**To do:**
From the line with "Instruction: Switch to" onward, reproduce each line of the entries exactly, ending at the last one, and add nothing.

Stored entries:

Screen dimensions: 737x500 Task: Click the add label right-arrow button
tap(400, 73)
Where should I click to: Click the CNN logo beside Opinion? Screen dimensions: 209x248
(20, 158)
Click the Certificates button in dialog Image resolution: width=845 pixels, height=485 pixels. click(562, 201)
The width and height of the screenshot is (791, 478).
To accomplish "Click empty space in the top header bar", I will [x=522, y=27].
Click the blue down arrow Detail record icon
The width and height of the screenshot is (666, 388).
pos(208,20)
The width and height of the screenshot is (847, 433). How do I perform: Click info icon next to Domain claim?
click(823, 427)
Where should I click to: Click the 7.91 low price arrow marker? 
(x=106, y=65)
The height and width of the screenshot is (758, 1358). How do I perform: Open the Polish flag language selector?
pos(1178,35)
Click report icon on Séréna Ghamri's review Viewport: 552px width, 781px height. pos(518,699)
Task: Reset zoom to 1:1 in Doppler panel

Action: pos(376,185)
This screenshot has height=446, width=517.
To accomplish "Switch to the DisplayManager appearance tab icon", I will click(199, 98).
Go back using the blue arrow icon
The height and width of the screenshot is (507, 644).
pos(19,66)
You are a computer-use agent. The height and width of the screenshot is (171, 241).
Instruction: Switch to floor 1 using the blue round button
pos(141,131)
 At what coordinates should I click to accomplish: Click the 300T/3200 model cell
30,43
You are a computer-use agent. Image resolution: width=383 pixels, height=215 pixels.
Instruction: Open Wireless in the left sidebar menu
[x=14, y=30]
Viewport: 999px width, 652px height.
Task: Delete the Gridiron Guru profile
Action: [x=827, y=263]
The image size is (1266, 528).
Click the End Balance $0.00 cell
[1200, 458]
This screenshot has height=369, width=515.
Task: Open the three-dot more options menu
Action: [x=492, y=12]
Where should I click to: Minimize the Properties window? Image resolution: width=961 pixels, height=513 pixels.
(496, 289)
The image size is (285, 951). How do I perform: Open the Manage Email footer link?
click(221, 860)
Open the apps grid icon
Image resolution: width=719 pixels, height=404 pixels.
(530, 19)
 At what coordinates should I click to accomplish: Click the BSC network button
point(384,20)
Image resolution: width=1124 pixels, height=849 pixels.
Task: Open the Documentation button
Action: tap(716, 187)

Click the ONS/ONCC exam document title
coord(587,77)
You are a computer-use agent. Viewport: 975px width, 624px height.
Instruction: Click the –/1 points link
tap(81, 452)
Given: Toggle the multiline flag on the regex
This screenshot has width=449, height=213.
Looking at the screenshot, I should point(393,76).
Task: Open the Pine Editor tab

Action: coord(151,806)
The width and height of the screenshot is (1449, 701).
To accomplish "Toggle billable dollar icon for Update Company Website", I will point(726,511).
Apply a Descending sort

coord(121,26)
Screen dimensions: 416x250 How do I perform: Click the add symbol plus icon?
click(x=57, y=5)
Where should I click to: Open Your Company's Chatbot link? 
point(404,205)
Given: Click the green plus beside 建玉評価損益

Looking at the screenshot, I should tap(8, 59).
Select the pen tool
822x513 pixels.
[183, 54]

**Answer box:**
Instruction: Switch to floor 1 using the blue round button
pos(141,131)
 At what coordinates should I click to accomplish: Click the 300T/3200 model cell
30,43
You are a computer-use agent. Image resolution: width=383 pixels, height=215 pixels.
Instruction: Open Wireless in the left sidebar menu
[x=14, y=30]
Viewport: 999px width, 652px height.
Task: Delete the Gridiron Guru profile
Action: [x=827, y=263]
The image size is (1266, 528).
Click the End Balance $0.00 cell
[1200, 458]
This screenshot has height=369, width=515.
Task: Open the three-dot more options menu
Action: [x=492, y=12]
Where should I click to: Minimize the Properties window? Image resolution: width=961 pixels, height=513 pixels.
(496, 289)
The image size is (285, 951). How do I perform: Open the Manage Email footer link?
click(221, 860)
Open the apps grid icon
Image resolution: width=719 pixels, height=404 pixels.
(530, 19)
 At what coordinates should I click to accomplish: Click the BSC network button
point(384,20)
Image resolution: width=1124 pixels, height=849 pixels.
Task: Open the Documentation button
Action: tap(716, 187)

Click the ONS/ONCC exam document title
coord(587,77)
You are a computer-use agent. Viewport: 975px width, 624px height.
Instruction: Click the –/1 points link
tap(81, 452)
Given: Toggle the multiline flag on the regex
This screenshot has width=449, height=213.
Looking at the screenshot, I should point(393,76).
Task: Open the Pine Editor tab

Action: coord(151,806)
The width and height of the screenshot is (1449, 701).
To accomplish "Toggle billable dollar icon for Update Company Website", I will point(726,511).
Apply a Descending sort

coord(121,26)
Screen dimensions: 416x250 How do I perform: Click the add symbol plus icon?
click(x=57, y=5)
Where should I click to: Open Your Company's Chatbot link? 
point(404,205)
Given: Click the green plus beside 建玉評価損益

Looking at the screenshot, I should tap(8, 59).
Select the pen tool
822x513 pixels.
[183, 54]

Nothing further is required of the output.